The move to allow foreign investment by Wal-Mart and other supermarket giants in India's estimated $470 billion retail industry was the first big reform to be announced since the government began its second term in 2009.
"(National finance minister) Pranab Mukherjee has informed me that the government is suspending the FDI issue until a consensus is evolved," Mamata Banerjee, chief minister of West Bengal state, said in televised remarks on Saturday.
Mukherjee said he could not confirm Banerjee's statement.
"Officially I cannot announce anything because parliament is in session. A government announcement will be made in parliament," he told reporters.
Television reports quoted Banerjee as saying an announcement on the government's intentions in the retail sector could come next Wednesday when parliament resumes sitting after a break.

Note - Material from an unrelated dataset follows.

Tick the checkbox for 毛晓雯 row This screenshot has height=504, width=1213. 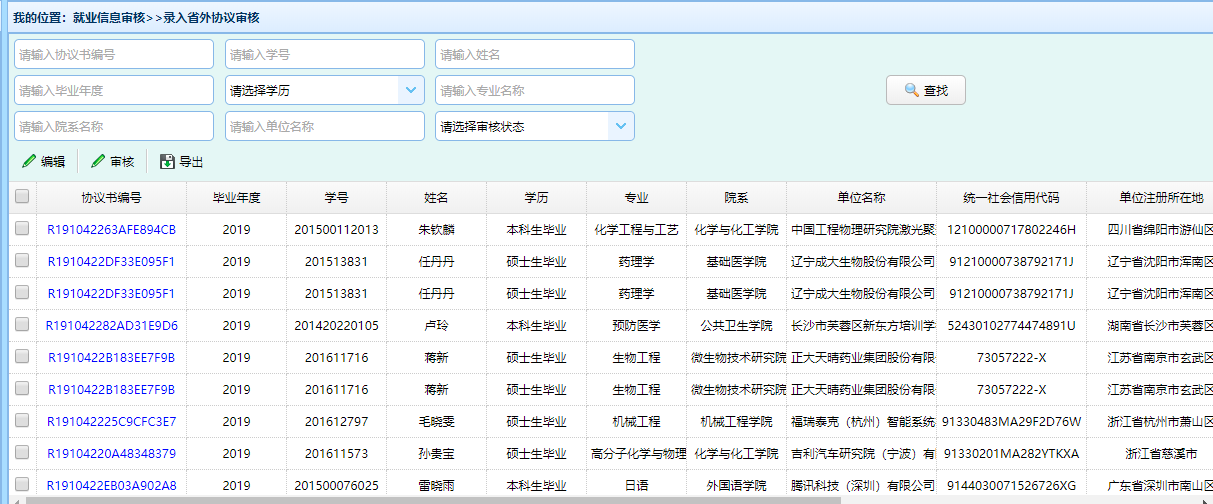click(22, 421)
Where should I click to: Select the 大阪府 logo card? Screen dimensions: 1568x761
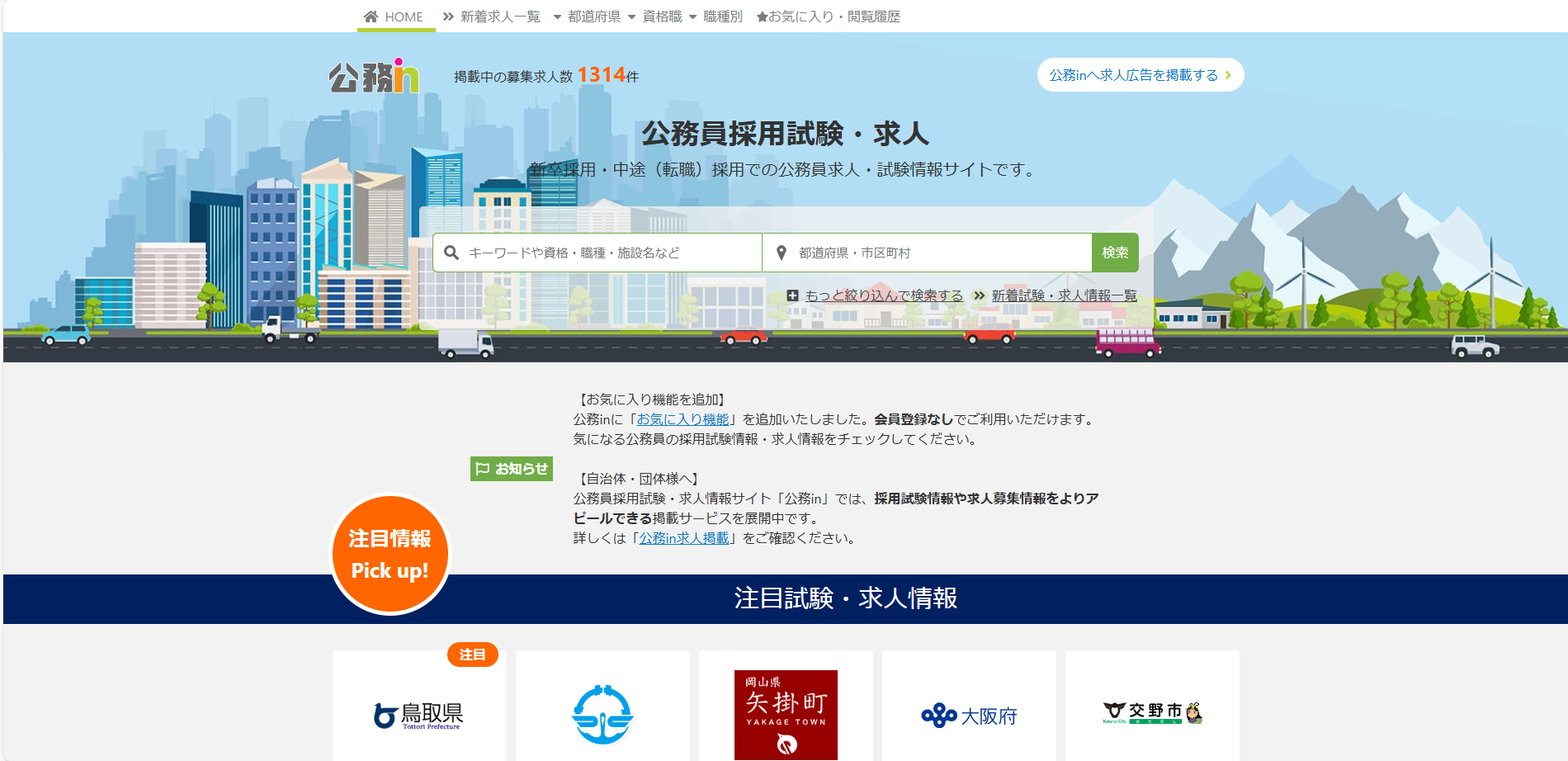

Indian television quoted government sources as saying that Prime Minister Manmohan Singh's Congress party-led coalition was not abandoning its liberalisation move but would seek broad agreement before proceeding
Anger over the reforms announced last month has united shopkeepers, trade unions, influential state leaders and lawmakers from opposition parties and from within Singh's coalition.
Banerjee's regional Trinamool Party is the biggest partner of the Congress coalition and key to its survival in parliament.
The Trinamool Party had objected to the government allowing international supermarkets into India, saying the move would swamp small family-owned stores which dominate the country's retail landscape and throw people out of work.
The retail sector is India's second-largest employer after agriculture.
"The (Congress) party welcomes all meaningful efforts to break the stalemate. In such a situation, a broad consensus is required," Congress general secretary Janardan Dwivedi told India's CNN-IBN network late on Saturday.
The retail furore has hamstrung parliament, threatening to derail the government's legislative plans for the session including bills to broaden food subsidies as well as key anti-corruption legislation.